IFNT-induced IFI6 sustains bovine endometrial epithelial cell proliferation by activating AP-1 via the JAK-STAT signaling pathway

Endometrial epithelial cell proliferation is essential for establishing endometrial receptivity during embryo implantation. In ruminants, embryonic interferon-tau (IFNT) mediates receptivity establishment by activating endometrial interferon-stimulated genes (ISGs). This study investigates how IFNT-induced interferon alpha-inducible protein 6 (IFI6) regulates bovine endometrial epithelial cells (bEECs) proliferation. We identified the JAK2-STAT3 (rather than STAT1) as the primary signaling axis driving IFNT-mediated IFI6 expression. Functional experiments revealed that IFI6 knockdown markedly impaired bEECs proliferation and suppressed ERK1/2 phosphorylation, while IFNT supplementation reversed these defects. Notably, pharmacological activation using RO8191 (an IFN receptor agonist) restored STAT1/3 signaling and ERK1/2 activation in IFI6-knockdown bEECs, normalizing their proliferation rates.
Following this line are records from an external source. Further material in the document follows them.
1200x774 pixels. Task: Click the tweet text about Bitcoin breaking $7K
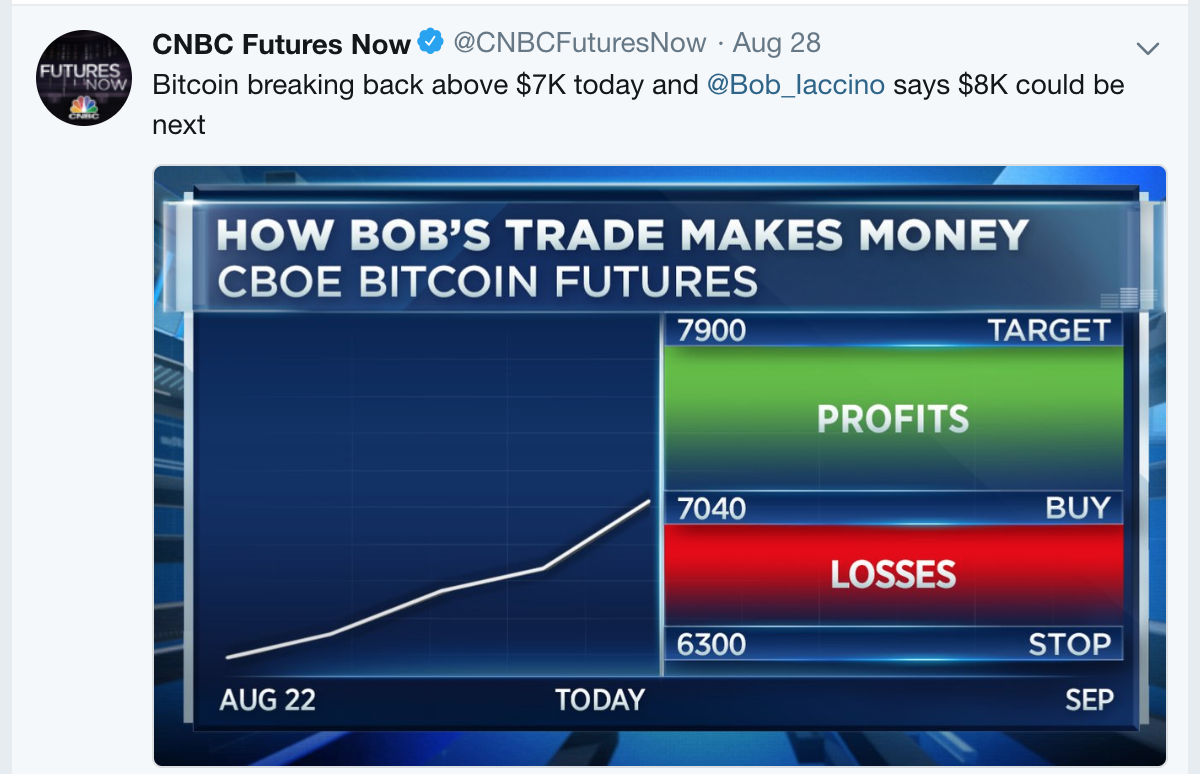[x=638, y=104]
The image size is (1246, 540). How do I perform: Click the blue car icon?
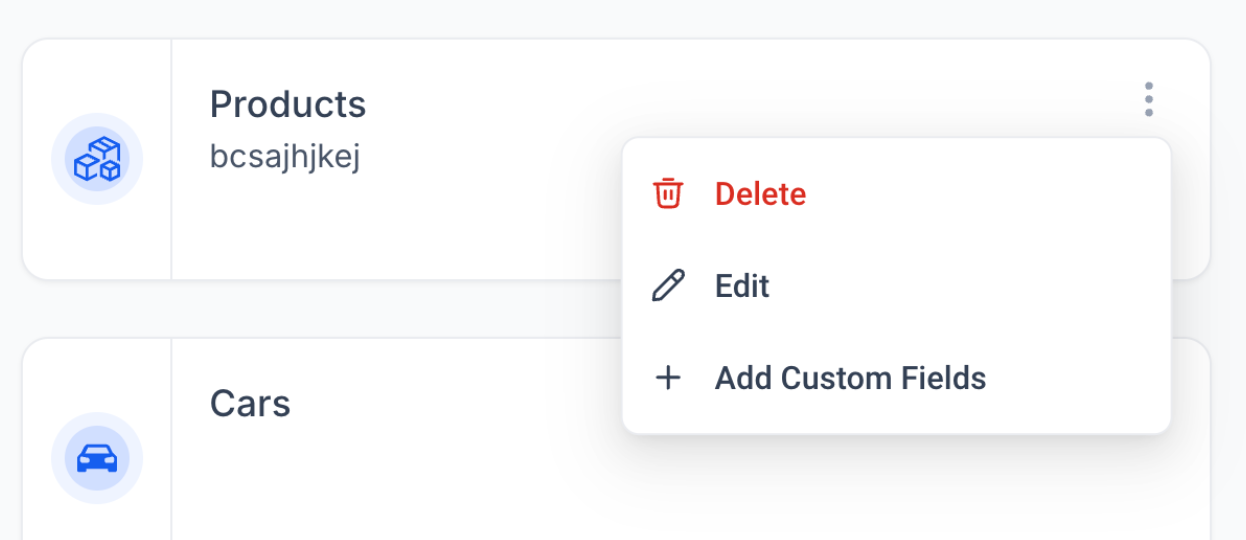[97, 458]
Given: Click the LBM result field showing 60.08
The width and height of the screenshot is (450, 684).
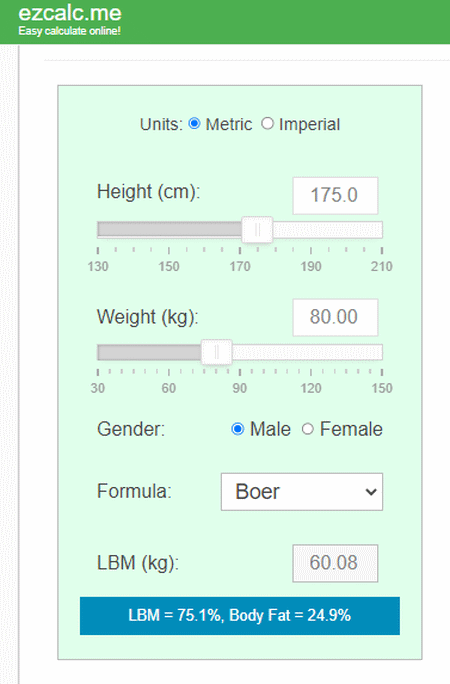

Mechanistically, IFI6 functions upstream of c-Jun/c-Fos (major functional form of AP-1), with its knockdown disrupted ERK1/2-dependent regulation by preventing c-Jun/c-Fos heterodimerization and nuclear translocation. Our findings reveal that IFI6 maintains proliferative balance in bEECs by functioning as a positive feedback modulator of the IFNT-activated JAK-STAT pathway, which subsequently triggers the ERK1/2-c-Jun/c-Fos signaling axis. These results provide novel insights into IFNT-mediated receptivity regulation and highlight IFI6 as a potential diagnostic marker for early pregnancy loss, as well as a therapeutic target for enhancing implantation success.

Bovine endometrial epithelial cells; Ifi6; Ifnt; Proliferation.